ECLI:NL:RBDHA:2023:11330
Rechtbank Den Haag
- Voorlopige voorziening
- Rechtspraak.nl
Intrekking verzoek voorlopige voorziening en afwijzing proceskostenveroordeling
In deze zaak heeft verzoekster, een inwoner van Zoetermeer, een verzoek om een voorlopige voorziening ingediend tegen een besluit van de burgemeester van Zoetermeer. Dit besluit, genomen op 1 juni 2023, hield in dat verzoekster een last onder bestuursdwang kreeg opgelegd, waarbij haar woning aan de Louis Couperushove 10 te Zoetermeer per 8 juni 2023 voor de duur van drie maanden gesloten zou worden. Verzoekster heeft tegen dit besluit bezwaar gemaakt en vroeg om een voorlopige voorziening. Op 11 juli 2023 heeft verzoekster echter haar verzoek om voorlopige voorziening ingetrokken, omdat zij een andere woning had gevonden. Ze vroeg daarbij om verweerder te veroordelen in de proceskosten.

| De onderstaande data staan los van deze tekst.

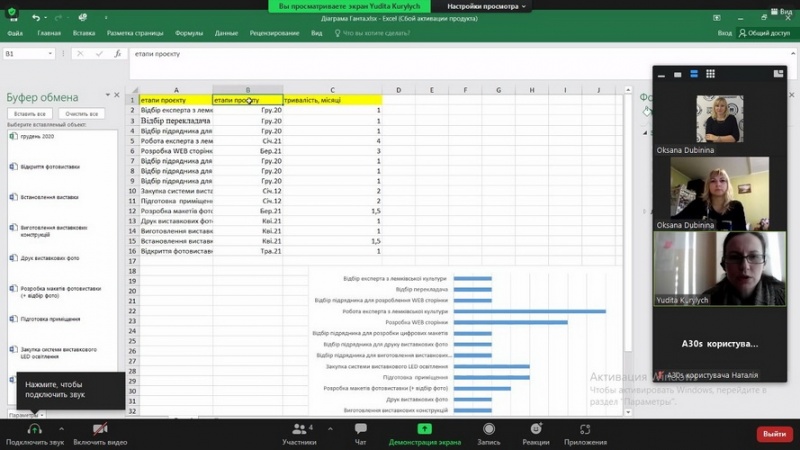Click the green Share Screen icon
The width and height of the screenshot is (800, 450).
coord(425,428)
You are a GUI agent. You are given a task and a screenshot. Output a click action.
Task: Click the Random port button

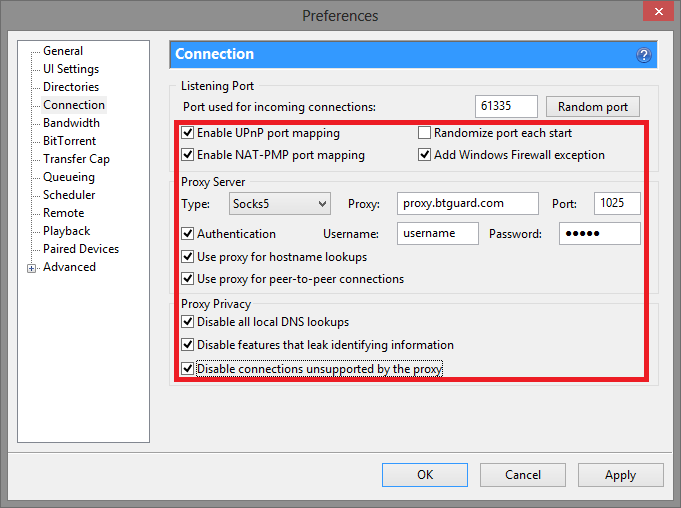[593, 107]
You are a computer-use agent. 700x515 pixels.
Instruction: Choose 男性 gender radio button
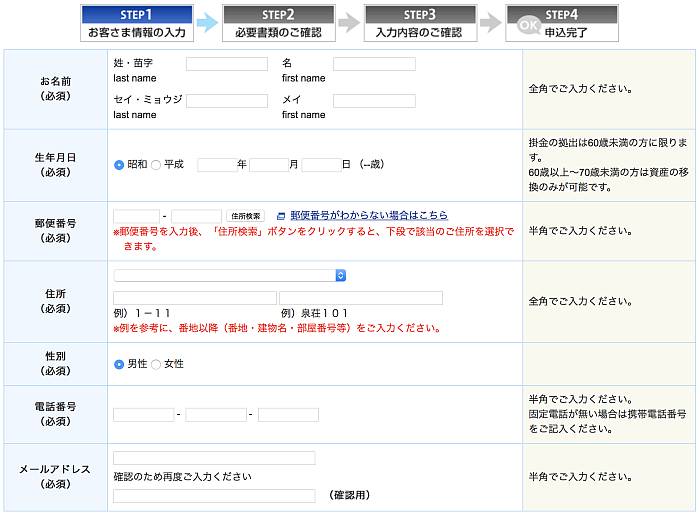[x=119, y=364]
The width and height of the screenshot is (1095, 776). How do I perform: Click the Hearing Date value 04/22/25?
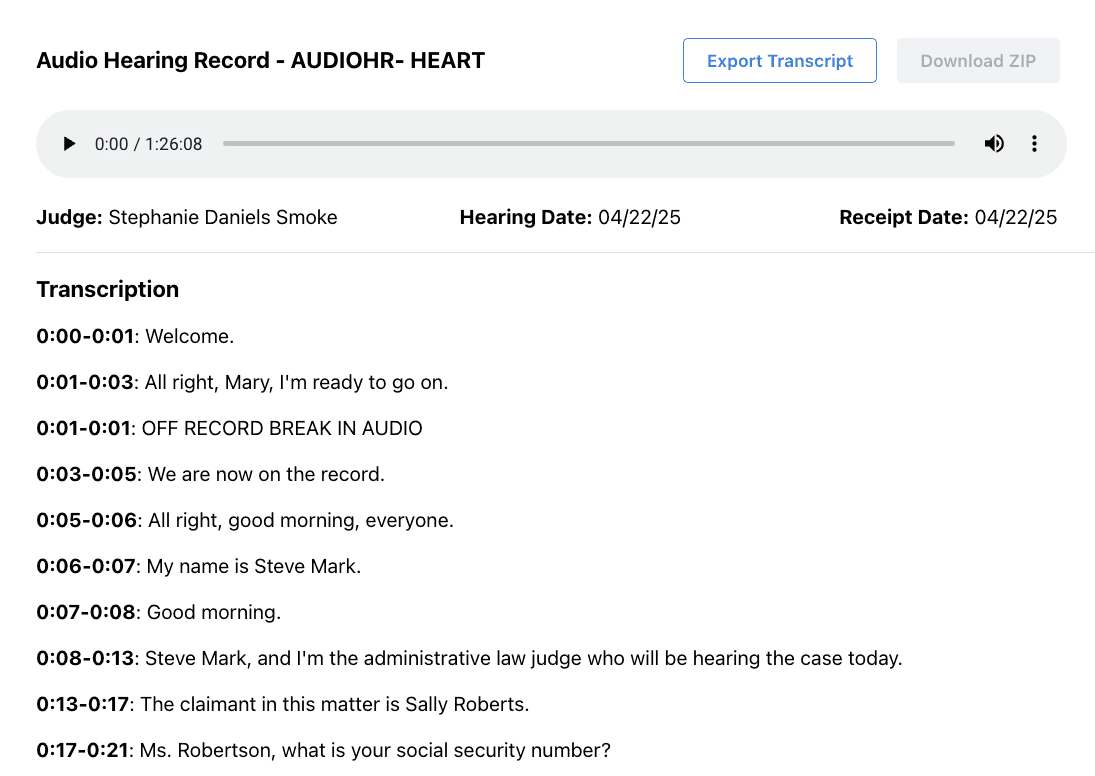pyautogui.click(x=639, y=217)
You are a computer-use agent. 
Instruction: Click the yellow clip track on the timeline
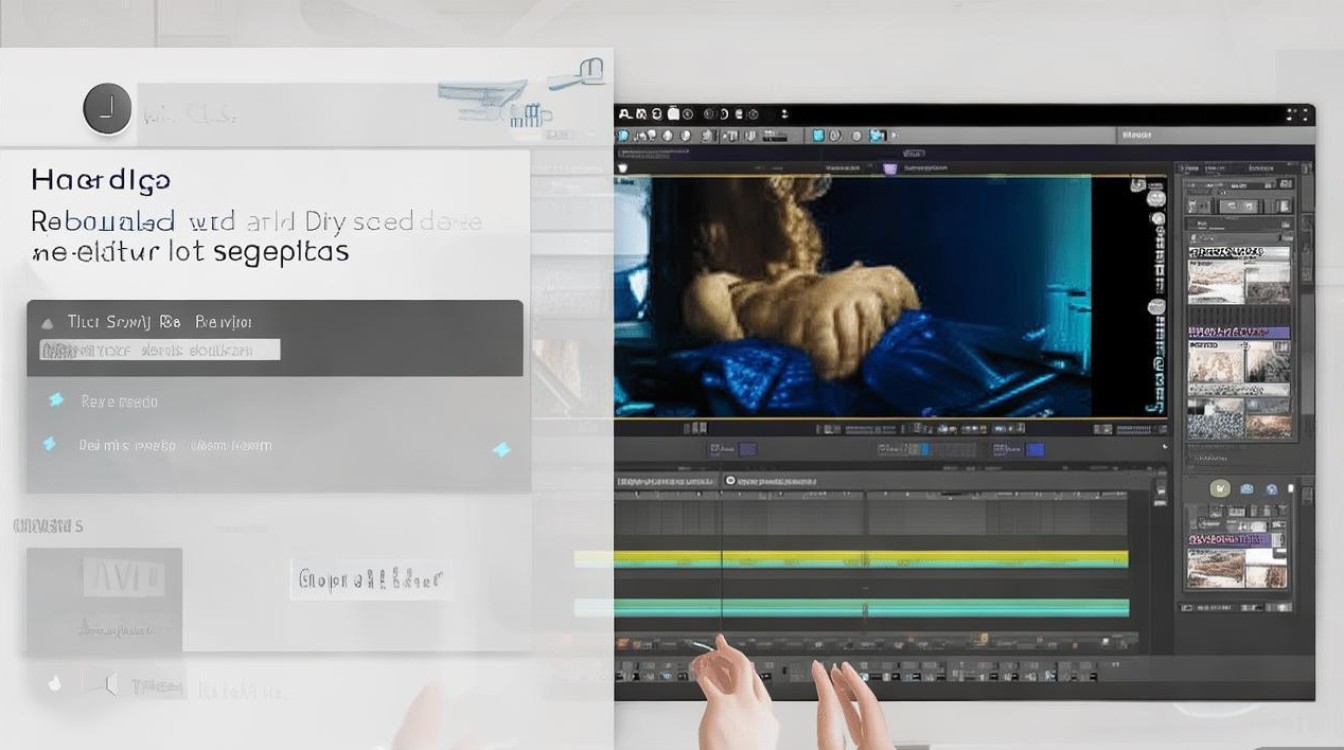coord(870,559)

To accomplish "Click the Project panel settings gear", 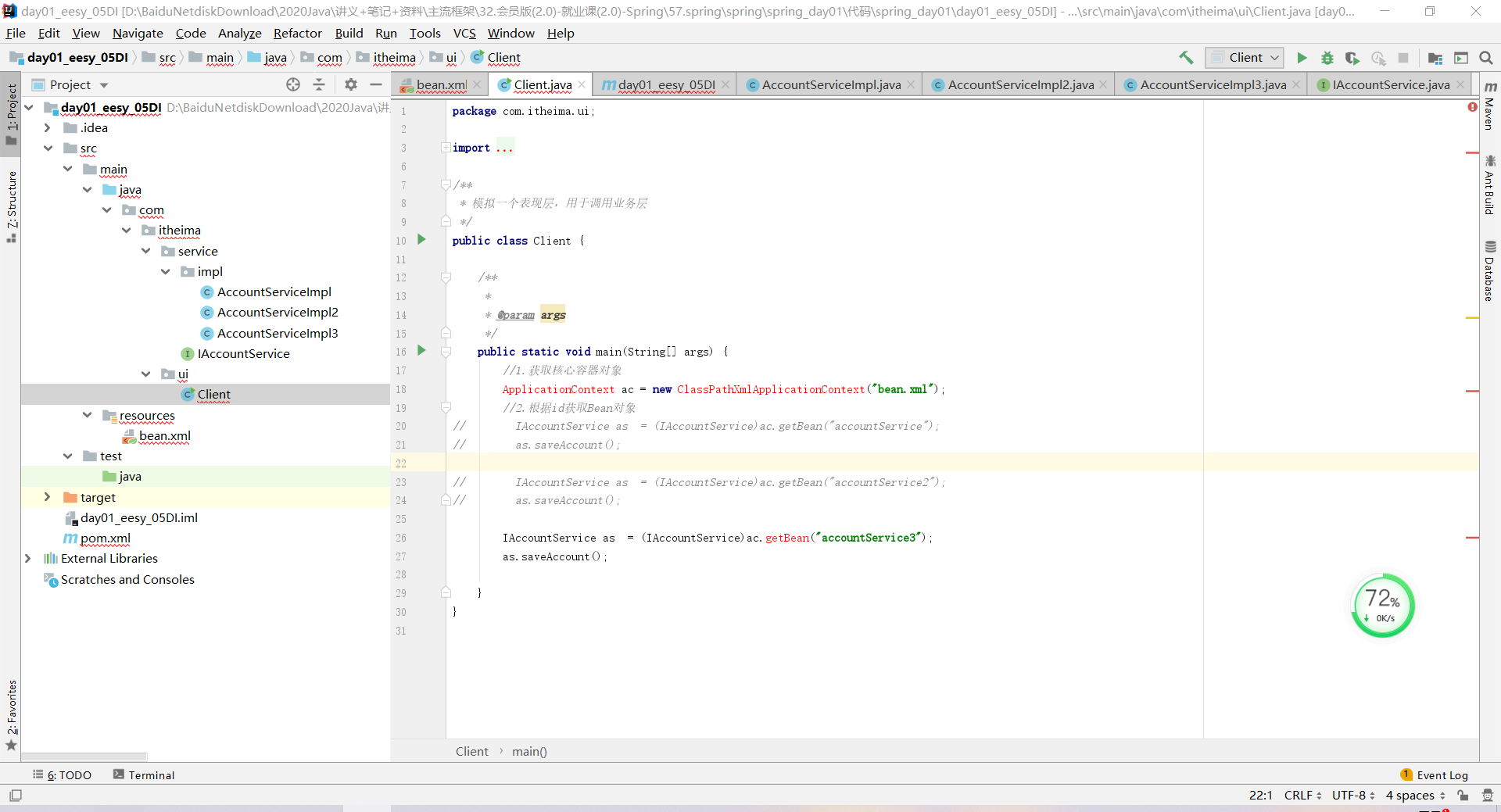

De voorzieningenrechter heeft het verzoek om proceskostenveroordeling afgewezen. De rechter overwoog dat op grond van de Algemene wet bestuursrecht (Awb) de rechtbank een bestuursorgaan kan veroordelen in de proceskosten als het bestuursorgaan tegemoetkomt aan de indiener van het beroepschrift. In dit geval was er echter geen sprake van een tegemoetkoming, omdat verweerder had ingestemd met een procesvoorstel van de voorzieningenrechter en niet met het verzoek van verzoekster. De voorzieningenrechter merkte op dat de intrekking van het verzoek om voorlopige voorziening betekent dat er geen aanhangig verzoek meer is, waardoor een inhoudelijke behandeling niet meer aan de orde kan zijn.
De uitspraak werd gedaan door mr. G.P. Kleijn, voorzieningenrechter, en is openbaar uitgesproken op 28 juli 2023. Tegen deze uitspraak staat geen hoger beroep of verzet open.